- Business Insider
- A lot of sports fans are looking forward to the possibility of watching sporting events using immersive technology like virtual reality and augmented reality, but few know how far along it is.
- At this year’s Tribeca Film Festival, sports fan and director of product for Watson Developer Labs & AR/VR Labs at IBM Michael Ludden talked about the obstacles facing VR and AR in sports, during a panel moderated by Business Insider CEO Henry Blodget.
- Also participating in the panel was Mitzi Reaugh, VP of development and strategy at Jaunt, who brought up some alternative use cases that show how AR and VR could be here sooner than we think.

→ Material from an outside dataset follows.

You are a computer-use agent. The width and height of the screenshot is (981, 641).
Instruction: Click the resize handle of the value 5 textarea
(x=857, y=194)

Among the many opportunities presented by virtual reality (VR) and augmented reality (AR), people are really excited at the prospect of being able to wear a headset and feel like you’re courtside at a basketball game, or on the sidelines at a football game, all from the comfort of your own home.

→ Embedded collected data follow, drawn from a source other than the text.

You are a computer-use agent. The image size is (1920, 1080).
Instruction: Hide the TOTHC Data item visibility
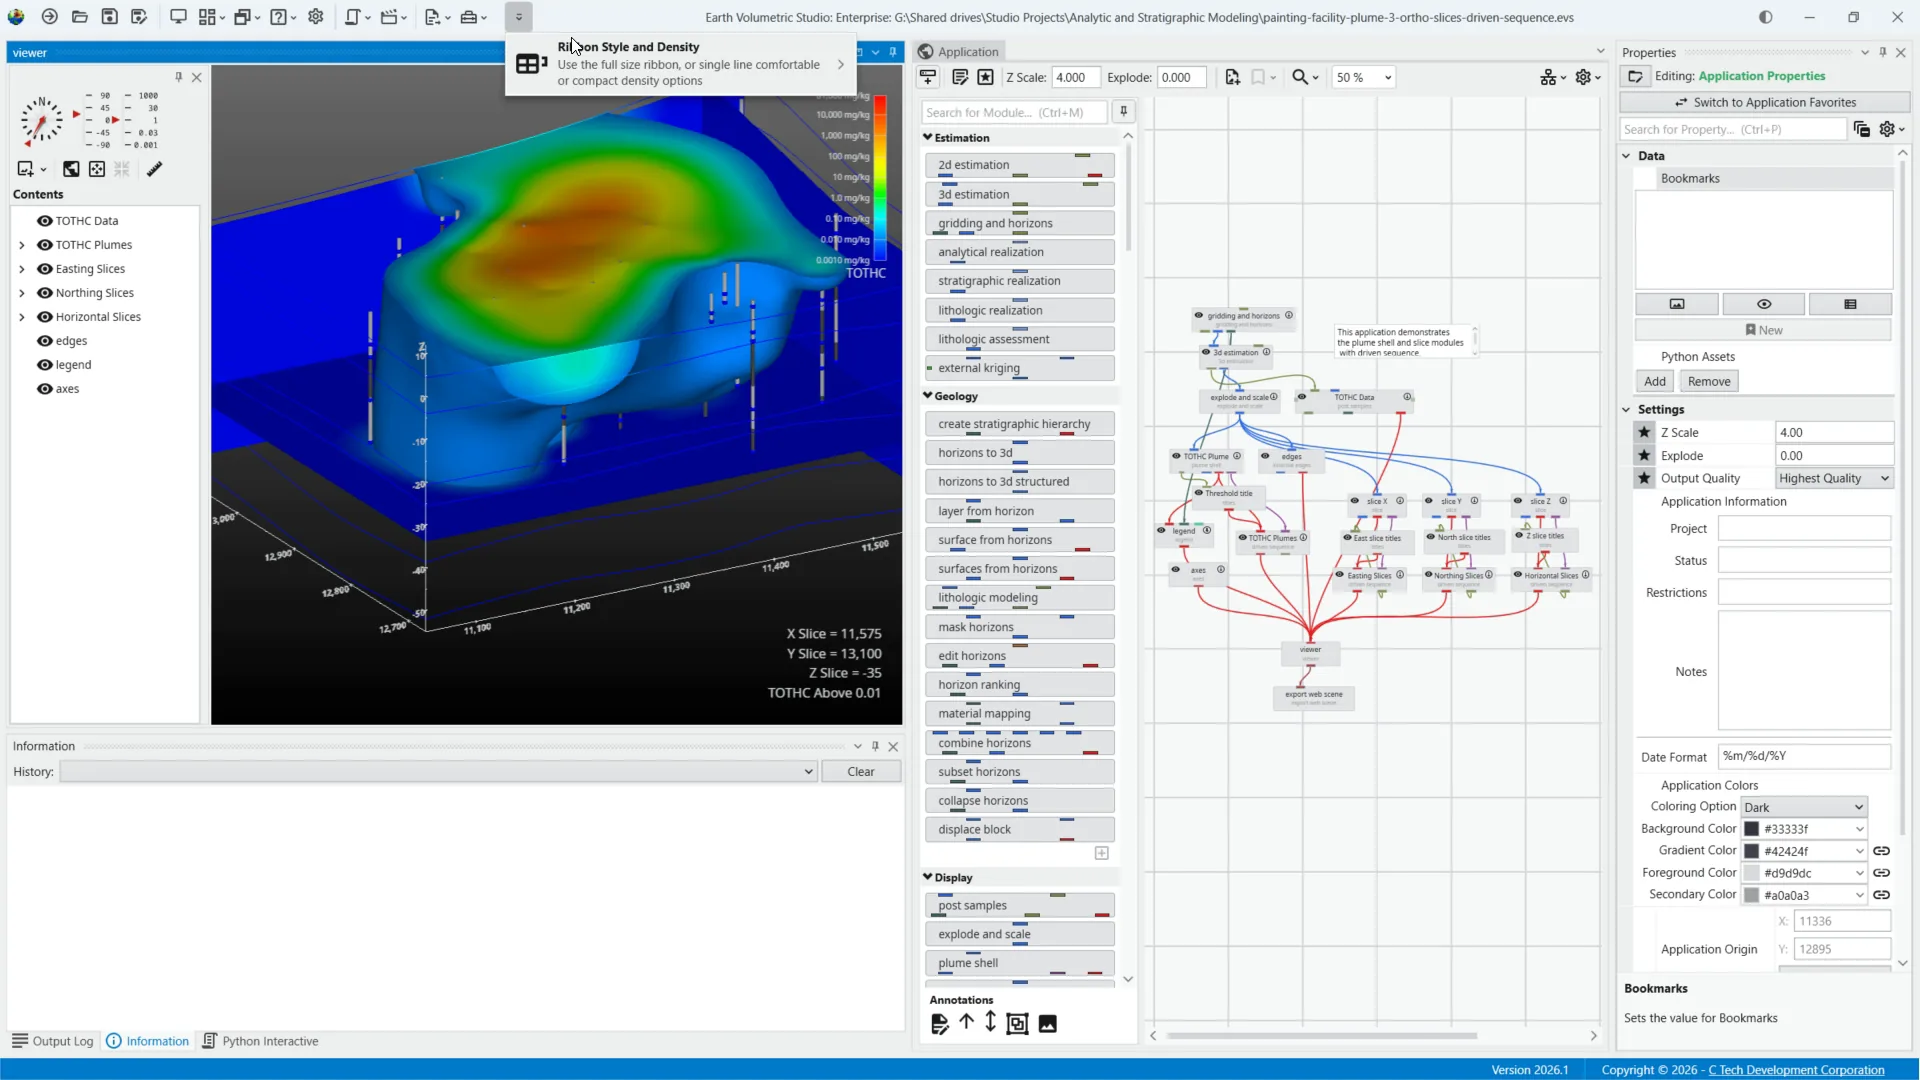(x=44, y=221)
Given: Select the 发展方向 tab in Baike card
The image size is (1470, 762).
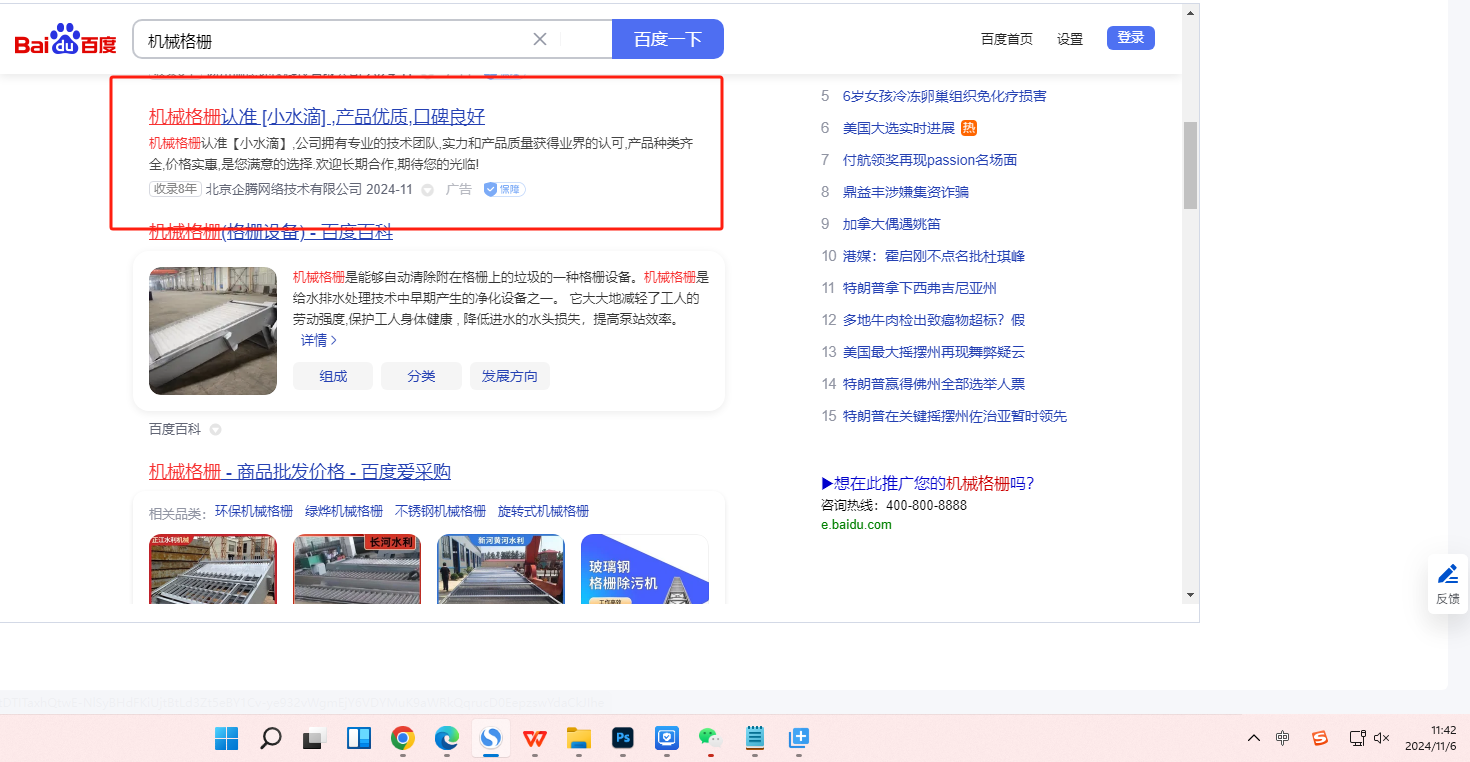Looking at the screenshot, I should (x=509, y=376).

This interest hasn’t gone unnoticed by leaders in the industry like Mitzi Reaugh, VP of development and strategy at virtual reality company Jaunt, and Michael Ludden, IBM’s director of product for the company’s Watson Developer Labs & AR/VR Labs.
Reaugh and Ludden discussed the role immersive technology is playing in media during a panel moderated by Business Insider CEO Henry Blodget at the Tribeca Film Festival this week.
“You guys do some of this, so I don’t want to throw anybody under the bus,” Ludden said, referring to Jaunt’s technology. “But I would say that it’s not quite there yet in terms of usability.”
Today, VR for sporting events is extremely limited. Users can’t watch live games. Camera positions are limited, there’s no ability to zoom, and production quality is nowhere near what traditional broadcasters are able to provide.
“I’m a sports fan and I’ve tried a number of these things, both using Jaunt and other platforms, and frankly for the most part, it’s pre-digested 30-second clips,” said Ludden.
The biggest obstacle is what Ludden referred to as an “incentivization mismatch,” since sports arenas and stadiums actually want people in the seat and paying for tickets, merchandise, and snacks. It’s similar to the tension that’s existed with broadcast television for decades, except that stadiums might even be asked to forego seats for VR equipment to sit in.
For what it’s worth, Jaunt doesn’t participate in virtual reality for live sports, and while Reaugh agreed that it’s an underwhelming experience, she did argue that it’s on it’s way. Other immersive technologies like augmented reality are well on their way with live sporting events.
At one point, Reaugh showed off a picture of a 3D replica tennis match being projected onto a table, and it was met with sounds of intrigue from the room. Similarly, she said consumers would soon be able to project athletes onto a table (“a Princess Leia thing”) and surround the projection with the athlete’s statistics.
“It’s a complementary experience to linear television, but also a unique experience.”
For people in the stadium, there’s also an opportunity to provide headsets that overlay statistics or commentary. Stadiums would be on board, since it would give them the competitive advantage of providing fans just as much information as they would get from their TV.
The tabletop projections are currently in the research and development stages, and the consumer cost is “TBD,” but Ludden estimated that AR headsets in stadiums could be available as early as this football season.
As for virtual reality, he’s still hesitant about the execution, but expressed a hint of optimism. “I think we’ll get there eventually because there’s a demand and there’s a use case.”